The Sun tries to be different: a journal that lives at the margins of popular culture without making a religion out of it, that acknowledges our kinship with one another by what we don’t print as well as what we do. Not carrying ads may not seem practical, for example, but sometimes the most practical, the most political, the most beautiful thing we can do is say no.
The Sun is my lover, my teacher, my child: sweat of my brow, prayer rising from my lips. When I started the magazine, I was a barefoot hippie with hair down to my shoulders, a renegade who used his handsomely mounted college degrees as cutting boards in a gesture of defiance against the world he thought he’d left behind. My hair is shorter now, and I don’t thumb my nose at those with different values, or at a world I can’t pretend I’ve transcended. I’ve learned that there can be dignity in being a businessman; that one can pay the bills on time and still be an artist; that artists need to eat too (though sparingly).
But I still measure success by how close we stay to the rawness and surprise of feelings, to our brokenness and our search for love. On bad days, I lose faith: The Sun is too white, I think, too middle-class, too male — just like me. The Sun is too lofty, I worry: there’s too much incense in the air, too many gurus working the street.
Better the question than the answer. Better the moment that brings us to our knees. We weep. We tell our story.

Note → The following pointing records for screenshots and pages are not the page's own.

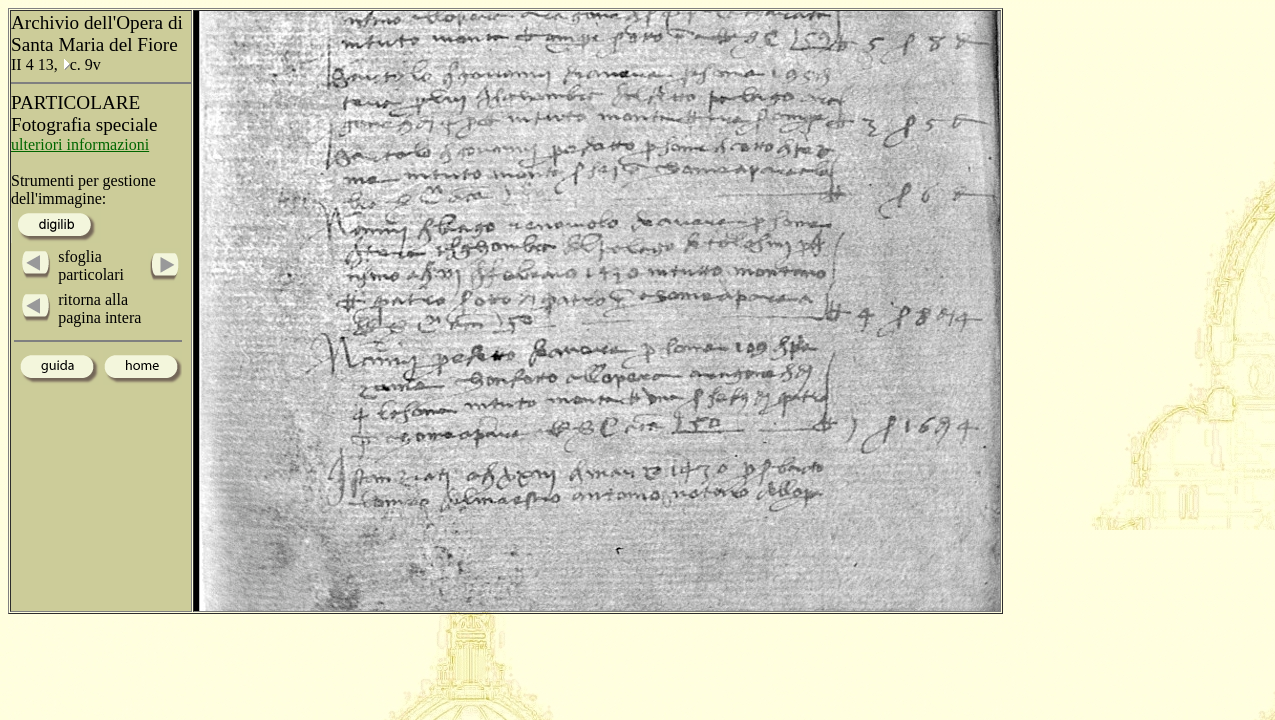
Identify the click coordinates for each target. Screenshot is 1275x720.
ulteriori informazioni (80, 144)
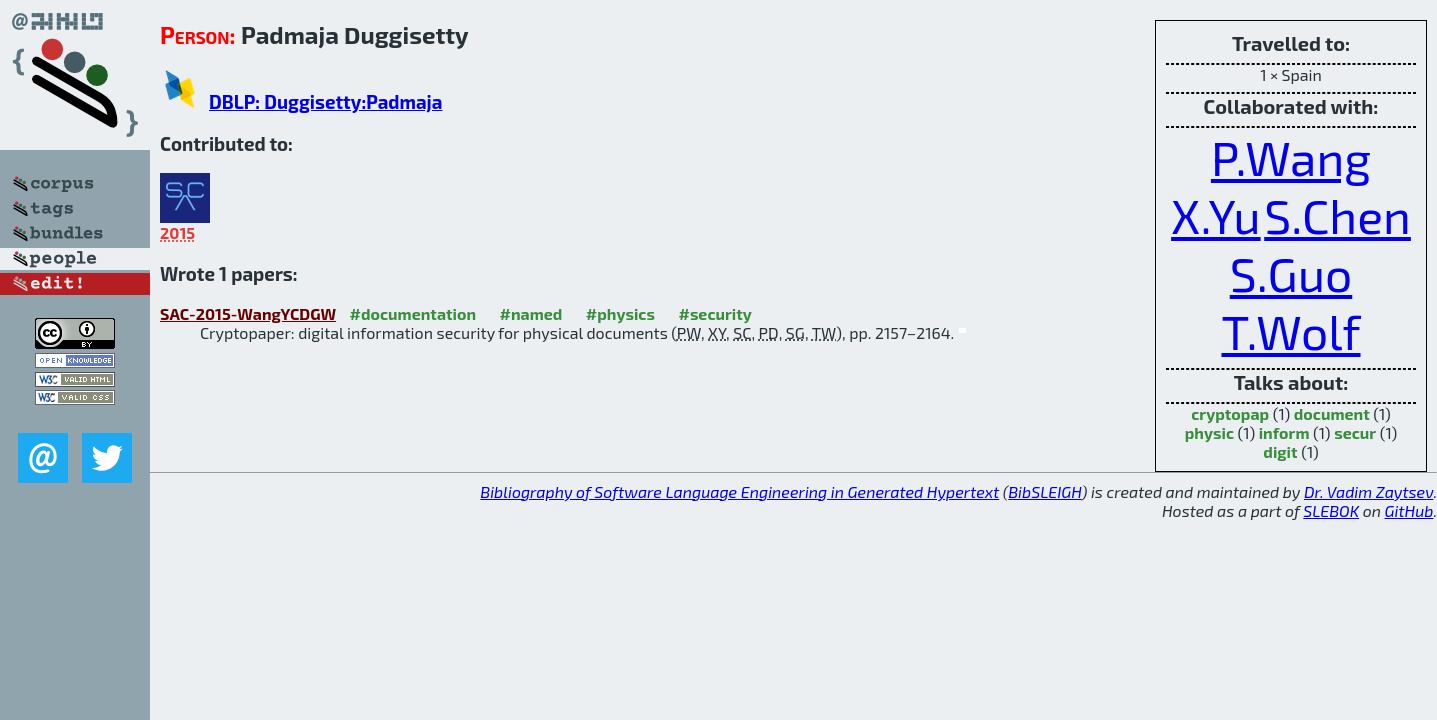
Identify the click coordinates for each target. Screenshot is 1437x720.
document (1332, 413)
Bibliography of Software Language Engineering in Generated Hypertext (739, 491)
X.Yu (1216, 215)
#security (714, 313)
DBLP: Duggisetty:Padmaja (325, 101)
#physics (620, 313)
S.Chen (1337, 215)
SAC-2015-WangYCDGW (248, 313)
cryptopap (1230, 413)
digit (1280, 451)
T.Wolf (1290, 331)
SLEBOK (1331, 510)
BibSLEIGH (1044, 491)
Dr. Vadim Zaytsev (1368, 491)
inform (1284, 432)
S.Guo (1291, 273)
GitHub (1409, 510)
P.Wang (1291, 157)
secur (1355, 432)
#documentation (413, 313)
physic (1209, 432)
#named (531, 313)
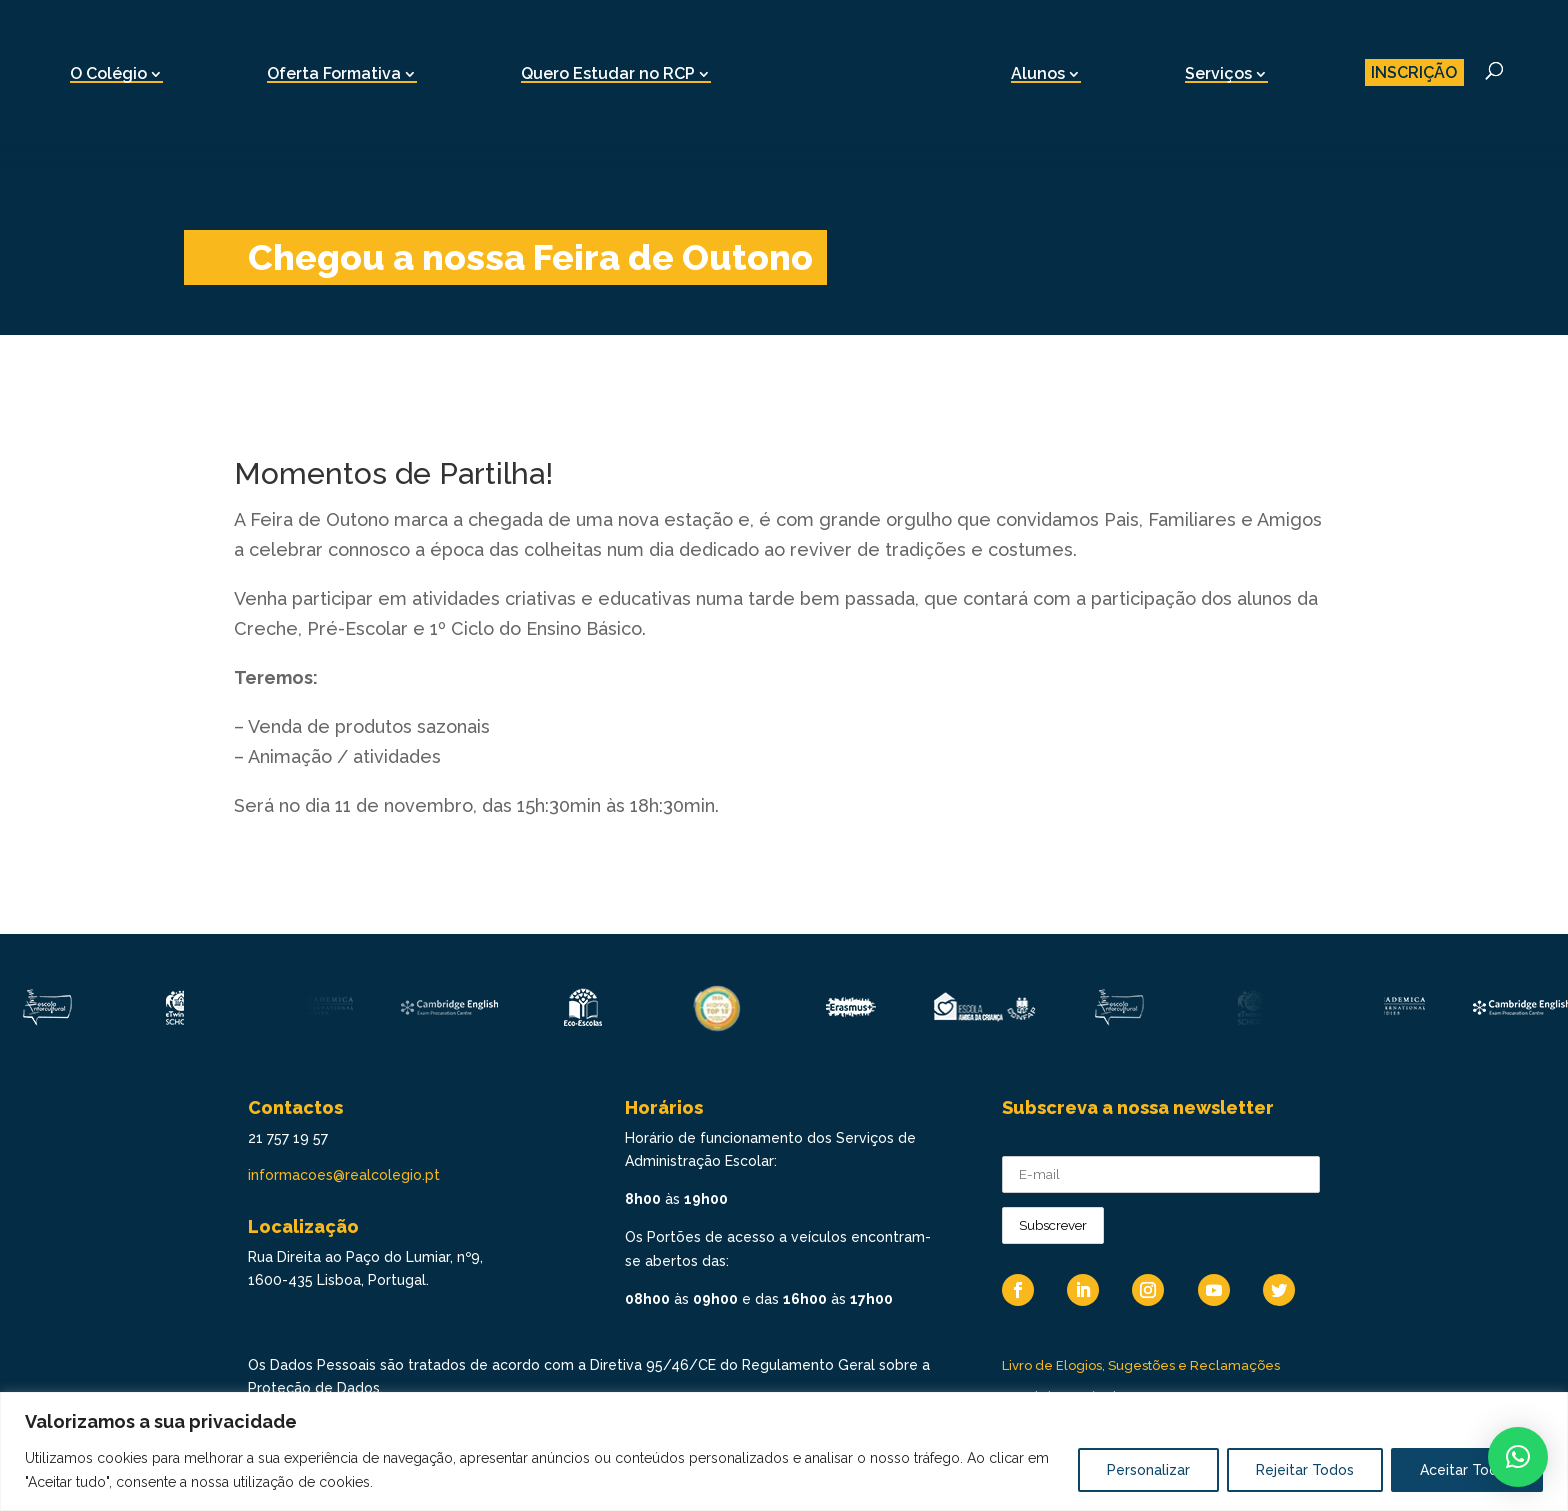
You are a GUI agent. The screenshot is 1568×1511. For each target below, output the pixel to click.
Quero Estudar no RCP (608, 73)
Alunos (1038, 73)
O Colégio (108, 73)
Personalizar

Language still hints at what can’t be said.
So let me just say thanks for the many acts of kindness that have preserved this wobbly enterprise, for the donations from readers who gave unstintingly when the need was dire. For Ram Dass, who filled an auditorium so we could pay the printer. For Lorenzo, who published A Bell Ringing in the Empty Sky. For Phil, who let me talk him out of raising the rent. For Julian, who reached with strong arms to a drowning man. For Pete, who gave me a job digging ditches and shoveling manure when The Sun ran out of cash.
I’m thankful, too, for the dedicated few who work here today, and for those on whose shoulders we stand. So many smart, temperamental, committed people have labored beside me over the years, too many names to mention. Sooner or later everyone leaves for a different city, a different boss, a different dream. Too many goodbyes.
I’m the one who stays, still fool enough to try to make each issue better than the last. Twenty years. I tip my hat to history; someday we’ll all be dust. Now, as then, I’m up before dawn, pecking away at these keys. Soon birds will sing and morning will smile, and shake loose her hair, and open her tiny buttons one by one.